Summer delights include a melon and blue cheese salad with citrus dressing, Greek lamb meatball salad, mango and coconut trifle and a mouth-watering raspberry and white chocolate mouse. The dishes heat up in autumn with a fiery hummus, spicy bean soup, spicy chicken salad in wonton cups, Moroccan pasta and lamb and apricot tagine, all washed down with a mulled cider.

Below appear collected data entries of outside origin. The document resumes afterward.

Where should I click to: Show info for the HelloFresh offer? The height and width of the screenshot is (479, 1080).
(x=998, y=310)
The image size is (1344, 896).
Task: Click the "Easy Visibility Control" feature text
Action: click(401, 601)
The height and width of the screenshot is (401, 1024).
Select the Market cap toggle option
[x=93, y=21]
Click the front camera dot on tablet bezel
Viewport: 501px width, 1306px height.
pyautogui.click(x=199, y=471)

Winter features Spanish roast chicken with quince sauce, duck and pineapple red curry, and some lethal desserts such as lemon curd profiteroles, Moroccan apple pies with rose custard and rhubarb and strawberry crumble with custard. Basil lemonade introduces spring and all the picnic foods such as pea felafel, salmon croquettes, basil, tomato and goat’s cheese roulade, chicken pesto pies and lavender friands.

Simply de-lic-ious.

Lezly Herbert

Murder Most Fab

by Julian Clary

Ebury Press

I’ve always loved Julian Clary’s dry, bitchy style of comedy. His biography, A Young Man’s Passage, was outstanding, yet his move to fiction writing proves him to be a true all-rounder (or should that be ‘versatile’?).

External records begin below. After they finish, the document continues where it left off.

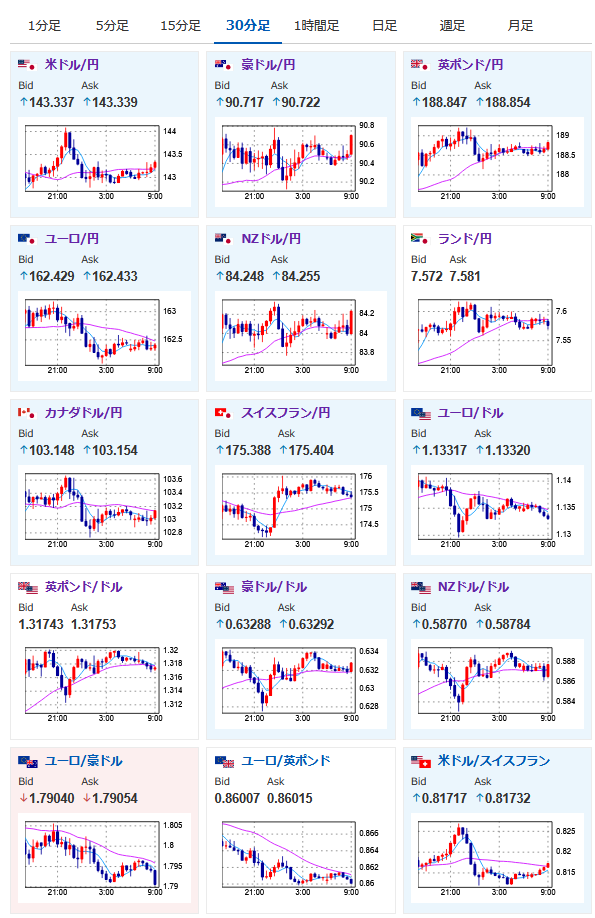The height and width of the screenshot is (918, 595).
Task: Click the 米ドル/円 candlestick chart thumbnail
Action: pyautogui.click(x=104, y=162)
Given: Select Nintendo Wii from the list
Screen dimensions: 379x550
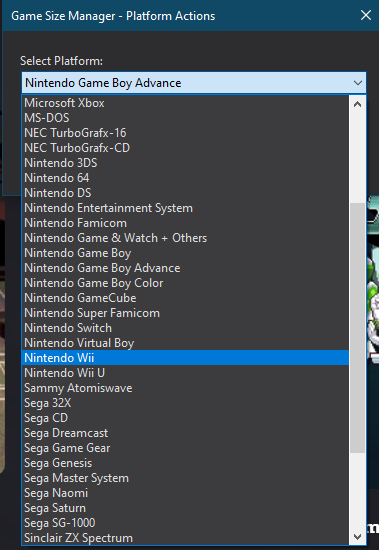Looking at the screenshot, I should (185, 358).
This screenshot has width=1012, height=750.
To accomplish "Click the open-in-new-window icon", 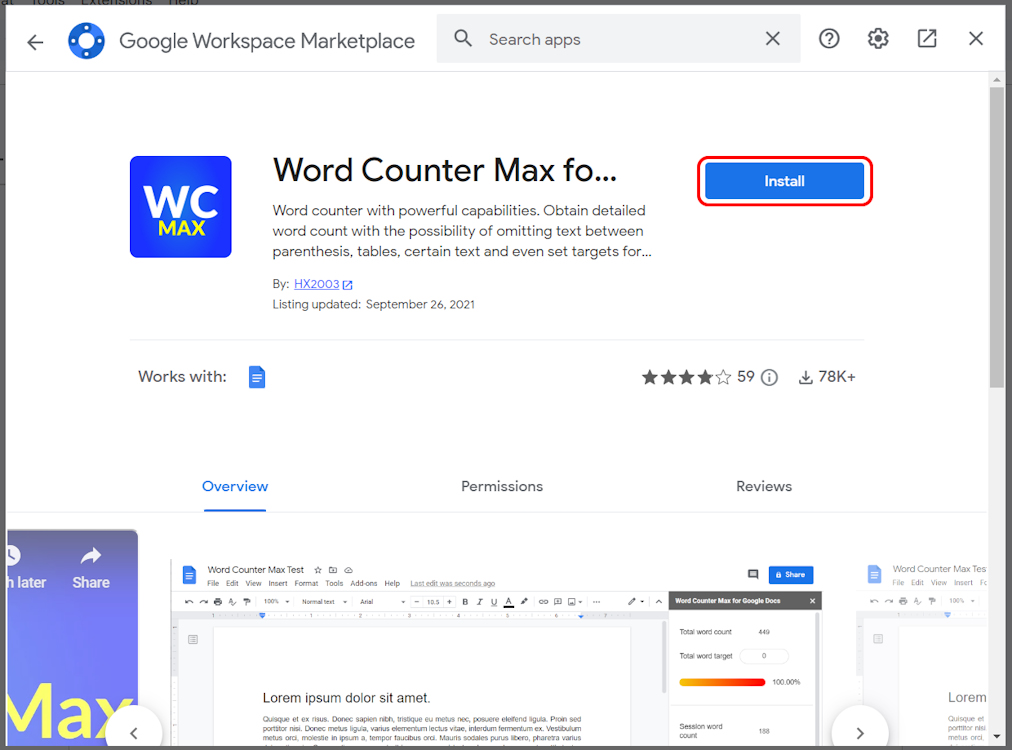I will coord(927,38).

Only someone such as Clary could take two incredibly unlikable characters and make the reader sympathise with and love them. The plot follows gay boy Johnny Debonair through his strange childhood, first love and coming out, then in to his career as a rent boy and rise to stardom as a TV presenter, all with the obligatory fag-hag, Catherine, by his side.

While this is essentially a murder story, the actual murders seem to take an incredibly long time to happen. The storyline is certainly interesting enough to keep the reader’s attention… I guess I just thought that there would be more, well, murder.

That aside, the book is well paced and laugh-out-loud funny. A must read.

Amy Henderson

The Happiness Project

by Gretchen Rubin

Harper Collins (RRP: $35.00)

New Year’s Eve provides an ideal time to reflect on the slippage of time and some of us even spend a moment considering that we might be wasting our life. Most of us make short-lived resolutions but mother of two young children, Gretchen Rubin, decided that her life wasn’t going to change unless she made it change.

While Elizabeth Gilbert went in search of happiness in far away places, Rubin wanted to stay put so she decided to test-drive theories from Aristotle to Oprah and tackle a different area of her life every month.

January sees her looking at the basics of sleep and exercise and de-cluttering her environment. She formulates a resolutions chart to make herself accountable and in February, she works on her relationships. In March she concentrates on work and creates a blog, sharing her secrets with strangers, such as ‘it’s ok to ask for help’ and yes, you can enjoy the fun of failure. She starts to add experiences from fellow bloggers, exploring parenting, leisure, money, friends and spiritual endeavours in the following months.

It is inspirational to read about Rubin’s twelve life-changing months where she actually changes her self-definition and develops strategies for a more fulfilling life that keeps a contented heart. She reminds us that ‘days are long but years are short’ and we need to make the most of the now.

This book, along with an online support component, could vert well be a year-long companion on your upcoming journey.